Should I Stay Or GoWe all age. At some point we are all going to die.
When you get the call that it looks like someone is on the other side of recovery you have some tough decisions to make. Should you stay or go? When do you choose your family over your job? Every time might be your knee jerk answer.
In these times is that really true? When I was faced with this decision after getting a call from my brother regarding my father I was in Europe for work. Not easy to just jump in the car and get over there. There was a bit of coordination and additional cost involved. I also wanted to manage the guilt I was feeling towards my job performance. What would leaving early do to my performance and effectiveness as a leader within the Finance group?
Here in the U.S. there is so much insecurity, some imagined but some real about losing your job, or moving lower down the pecking order. This can be especially true when your focus and balance swings more towards your family. You need to figure out where that balance is and how to manage through it.
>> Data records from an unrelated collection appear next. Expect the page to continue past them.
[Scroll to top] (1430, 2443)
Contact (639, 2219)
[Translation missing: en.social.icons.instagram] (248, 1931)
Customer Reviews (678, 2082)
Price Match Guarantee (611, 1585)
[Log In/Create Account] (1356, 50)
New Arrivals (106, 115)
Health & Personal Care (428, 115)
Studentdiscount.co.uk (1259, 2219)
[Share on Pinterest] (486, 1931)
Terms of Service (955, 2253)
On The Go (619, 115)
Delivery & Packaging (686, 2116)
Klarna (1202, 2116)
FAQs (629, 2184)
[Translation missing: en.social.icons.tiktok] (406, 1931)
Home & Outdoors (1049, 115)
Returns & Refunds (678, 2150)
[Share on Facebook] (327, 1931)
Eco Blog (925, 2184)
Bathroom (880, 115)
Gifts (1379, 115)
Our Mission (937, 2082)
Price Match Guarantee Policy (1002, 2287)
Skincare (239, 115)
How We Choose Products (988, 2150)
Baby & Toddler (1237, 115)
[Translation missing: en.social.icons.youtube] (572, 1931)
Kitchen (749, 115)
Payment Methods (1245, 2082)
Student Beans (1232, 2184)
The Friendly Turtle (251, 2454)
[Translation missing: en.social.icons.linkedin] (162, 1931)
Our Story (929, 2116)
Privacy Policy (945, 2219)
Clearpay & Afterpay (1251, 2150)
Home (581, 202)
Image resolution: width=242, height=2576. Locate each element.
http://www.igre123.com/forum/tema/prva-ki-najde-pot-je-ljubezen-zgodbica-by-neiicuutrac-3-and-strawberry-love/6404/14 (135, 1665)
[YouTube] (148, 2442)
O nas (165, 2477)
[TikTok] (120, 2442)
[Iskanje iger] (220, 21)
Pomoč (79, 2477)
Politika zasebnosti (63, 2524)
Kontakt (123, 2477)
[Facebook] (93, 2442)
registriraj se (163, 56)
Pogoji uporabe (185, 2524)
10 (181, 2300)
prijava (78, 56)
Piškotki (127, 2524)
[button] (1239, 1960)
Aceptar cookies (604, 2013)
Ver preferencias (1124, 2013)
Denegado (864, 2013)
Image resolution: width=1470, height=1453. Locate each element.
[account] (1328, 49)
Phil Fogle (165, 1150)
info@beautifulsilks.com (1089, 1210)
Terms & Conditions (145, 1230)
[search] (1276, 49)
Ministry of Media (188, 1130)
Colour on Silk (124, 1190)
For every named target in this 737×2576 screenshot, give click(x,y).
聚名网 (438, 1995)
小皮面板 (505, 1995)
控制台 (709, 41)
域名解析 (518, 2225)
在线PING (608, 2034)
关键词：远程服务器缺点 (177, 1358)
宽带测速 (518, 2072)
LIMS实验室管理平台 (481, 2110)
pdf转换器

Call it real or not but I was really conflicted with deciding if I should have left Paris and jumped on a plane or stayed. The guilt I was feeling for abandoning my work was real, the money involved in the trip, the cost of returning home early was real and significant. I was comparing that guilt to the thought that he would pull through and it would be a "false alarm".
In the end, I waited a few days and then cut my trip early to go back home. The fact my boss demanded that I get on the plane and go helped the decision. Hey, maybe I'm the odd ball but it was a tough decision for me as I always try to balance work and home. But I feel good about the decision now. I think you need to make sure that the guilty feeling is not overwhelming and will not haunt you (on both the side of family and career). Replacing that guilt with the feeling of being able to say good bye is comforting. I know it was the right decisions but that didn't make it any easier for me.
Maybe it was a little bit of insecurity on my part and overly concerned about my job. But when I thought about it logically there was no way that leaving to go home would impact my job. But it still weighed on my mind.
It was the right call, my father passed away five days later.